Title: FAVAR revisited: A sparse dynamic factor approach
Authors: Simon Beyeler - University of Bern (Switzerland) [presenting]
Sylvia Kaufmann - Study Center Gerzensee (Switzerland)
Abstract: Extracting relevant information from many different time series measuring different aspects of an economy and compressing it using factor analysis is a neat way to handle large amounts of data and to circumvent the curse of dimensionality problem without ignoring possibly important features. To do so, we combine the FAVAR framework with recently developed estimation and identification procedures for sparse dynamic factor models. Our estimation procedure allows us to explicitly discriminate between zero and non-zero factor loadings. This provides one solution to the identification common to all factor models. Further, the identified unobserved factors get a meaningful economic interpretation due to the structure of non-zero loadings.

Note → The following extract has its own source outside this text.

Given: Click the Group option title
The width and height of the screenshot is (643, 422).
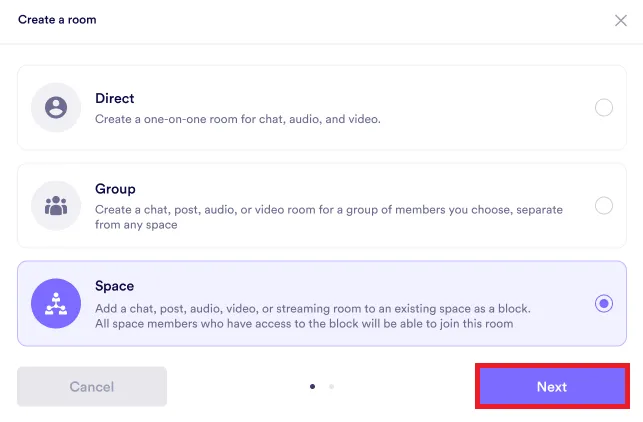Looking at the screenshot, I should [x=115, y=188].
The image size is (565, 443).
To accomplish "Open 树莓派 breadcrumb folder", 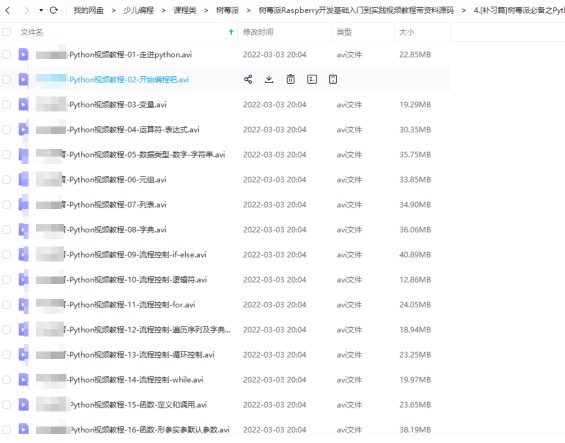I will click(x=227, y=10).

An additional distinction to traditional factor models is that we work with correlated factor innovations allowing us to implement different strategies to identify structural shocks used in the literature and to perform traditional structural VAR type analysis. Applying our methodology to US macroeconomic data (FRED QD) reveals indeed a high degree of sparsity in the data. The proposed identification procedure yields seven unobserved factors that together account for about 55 percent of the variation in the data. All of them are clearly related to an economic concept.